I finally got round to looking at a problem which has existed in one of my datacenters for I guess a few years now. It’s really bothered me for a long time but I’ve just been tied up with other projects so it remained. I have two datacenters which are more or less identical in their setup. In one of them (DC1) however my Hewlett Packard Enterprise (HPE) BL460c blade servers running VMware ESXi took literally hours to reboot or startup/shutdown. As you can imagine this isn’t exactly ideal and I was most frustrated. The strange thing was that one of these blades would boot normally if moved to the other datacenter. When I looked into the problem the only difference I could find between the blade chassis was that we had HPE Virtual Connect (VC) modules in DC2 and Cisco B22 Nexus modules in DC1. The switch modules in both datacenters connect back into Cisco Nexus 5596UP switches.
Having updated the BIOS, firmware and drivers along with installing the latest updates for ESXi 5.5 I was ready to start my troubleshooting. I started by taking screenshots and log files of everything – host setup, SAN, network etc so I had all the information required in case I needed to open a case with VMware or HPE. I had previously opened cases and neither could provide an answer to this problem. At this point I had a stack of information, had done a test reboot and again gathered logs etc after that with the host in a bad state (datastores missing, path selection changed back to Most Recently Used or MRU).

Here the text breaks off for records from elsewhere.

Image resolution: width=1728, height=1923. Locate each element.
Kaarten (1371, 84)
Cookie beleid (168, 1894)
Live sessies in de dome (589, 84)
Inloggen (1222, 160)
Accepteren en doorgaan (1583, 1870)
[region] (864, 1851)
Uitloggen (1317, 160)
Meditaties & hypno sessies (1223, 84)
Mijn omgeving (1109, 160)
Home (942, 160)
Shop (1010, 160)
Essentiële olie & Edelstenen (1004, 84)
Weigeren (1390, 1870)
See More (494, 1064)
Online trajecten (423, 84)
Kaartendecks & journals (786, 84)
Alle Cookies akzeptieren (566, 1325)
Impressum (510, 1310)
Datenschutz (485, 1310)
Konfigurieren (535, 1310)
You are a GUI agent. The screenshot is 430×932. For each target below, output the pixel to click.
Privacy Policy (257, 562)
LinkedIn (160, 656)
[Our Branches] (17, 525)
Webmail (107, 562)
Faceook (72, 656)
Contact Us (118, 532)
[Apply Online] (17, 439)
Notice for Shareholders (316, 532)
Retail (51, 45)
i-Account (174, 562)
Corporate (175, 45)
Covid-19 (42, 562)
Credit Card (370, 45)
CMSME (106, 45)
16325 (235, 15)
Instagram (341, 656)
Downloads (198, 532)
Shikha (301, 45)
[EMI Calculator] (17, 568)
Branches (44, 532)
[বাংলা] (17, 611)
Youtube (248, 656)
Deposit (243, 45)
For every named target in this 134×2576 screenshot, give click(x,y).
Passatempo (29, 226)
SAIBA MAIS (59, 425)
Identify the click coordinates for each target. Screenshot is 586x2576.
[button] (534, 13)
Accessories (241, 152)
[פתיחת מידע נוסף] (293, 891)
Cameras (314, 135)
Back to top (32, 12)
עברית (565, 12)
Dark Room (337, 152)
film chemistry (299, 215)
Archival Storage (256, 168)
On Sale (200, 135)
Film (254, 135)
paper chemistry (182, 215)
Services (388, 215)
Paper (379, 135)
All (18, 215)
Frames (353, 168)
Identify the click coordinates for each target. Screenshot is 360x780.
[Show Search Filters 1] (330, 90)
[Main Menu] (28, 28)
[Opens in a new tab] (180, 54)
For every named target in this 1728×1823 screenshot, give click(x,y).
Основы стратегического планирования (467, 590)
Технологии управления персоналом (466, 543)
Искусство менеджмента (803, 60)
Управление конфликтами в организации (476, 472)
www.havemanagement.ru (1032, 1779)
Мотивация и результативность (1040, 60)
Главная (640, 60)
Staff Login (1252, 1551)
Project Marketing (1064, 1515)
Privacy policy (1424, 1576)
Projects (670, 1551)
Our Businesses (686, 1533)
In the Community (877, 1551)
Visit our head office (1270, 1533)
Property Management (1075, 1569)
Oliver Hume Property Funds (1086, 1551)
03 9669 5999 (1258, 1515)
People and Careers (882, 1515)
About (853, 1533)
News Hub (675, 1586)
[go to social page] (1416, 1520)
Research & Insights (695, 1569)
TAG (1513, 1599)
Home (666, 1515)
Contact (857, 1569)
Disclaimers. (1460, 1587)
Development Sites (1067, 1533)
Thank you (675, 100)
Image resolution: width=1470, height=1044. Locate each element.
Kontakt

Below are some example screenshots taken from the HPE iLO connection during a reboot –
It was now time for some lunch so I took a break and did my usual when facing a technical problem and just read the daily news and let my mind do it’s thing. A thought popped into my head that perhaps the fibre channel (FC) connection was being killed during the shutdown of the host and not coming up in time during startup. I jumped onto one of the Cisco Nexus 5596UP switches which provides access to the SAN along with the Ethernet network.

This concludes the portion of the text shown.